No... Seek solely to serve God and your fellow Christian workers. This naturally precludes seeking power. It’s a matter of using whatever power you’re given. Before questions of use can be answered, we must answer questions of the power’s origin. It’s not a matter of “Power and influence must always be means to the right end” (the review), but “By whose means was this power and influence gotten to begin with?”

We all are given power and influence of various sorts. There is power inherent in our talents which may garner influence, or it may be our looks, or our family, or community standing, or whatever. Yet it’s what we do with these talents and circumstances that matters. Opportunities arise; we don’t have to go looking for them unless we are living as hermits. Some of them may be honorable, others not. Many will arise out of life circumstances.

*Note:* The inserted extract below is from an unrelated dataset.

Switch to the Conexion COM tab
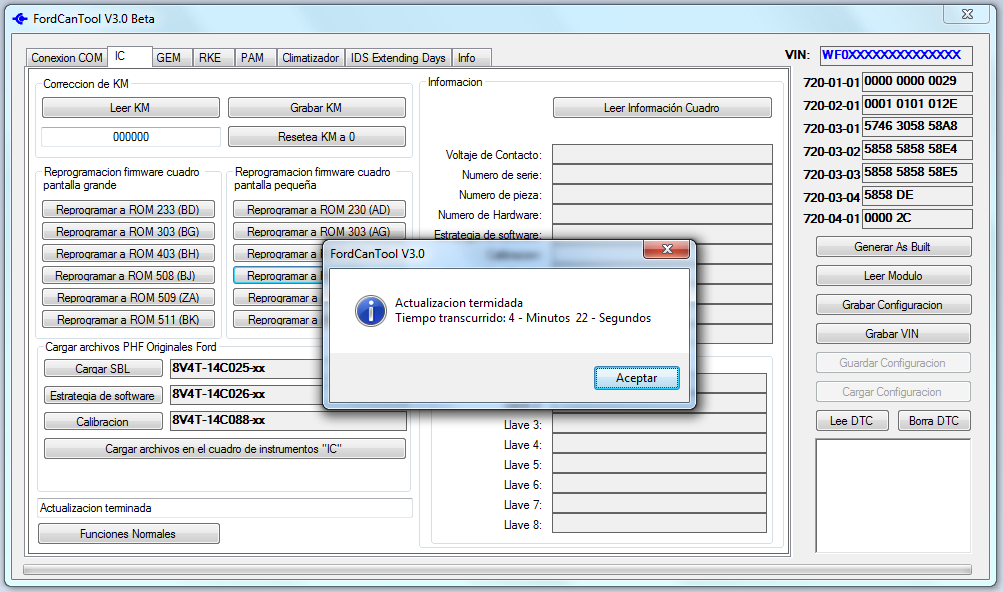This screenshot has height=592, width=1003. pyautogui.click(x=67, y=58)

The truth is that we may be exploited even through the power and influence we have – a funny twist on the idea of having power and influence, isn’t it? Same for fame – obviously. But there are obvious examples of this (someone like Anna Nicole Smith, may she rest in peace, and Benny Hinn), and not-so-obvious ones...the person who seems influential, though she may be very competent and ostensibly doing "work for God," may still be serving others’ agendas (or her own) and not necessarily God’s. The value, in God’s eyes, of her work lies not in the influence she’s earned, even rightfully, but in her usefulness, as powered by Him, to witness to the gospel. Those who exploit, in any form, are themselves the ones who are truly being exploited...something to think about.

Psalm 127: Unless the Lord builds the house, They labor in vain who build it;
unless the Lord guards the city, The watchman keeps awake in vain. It is vain for
you to rise up early, To retire late, To eat the bread of painful labors; For He gives
to His beloved even in his sleep
. NASB

Psalm 128: How blessed is everyone who fears the Lord, Who walks in His ways.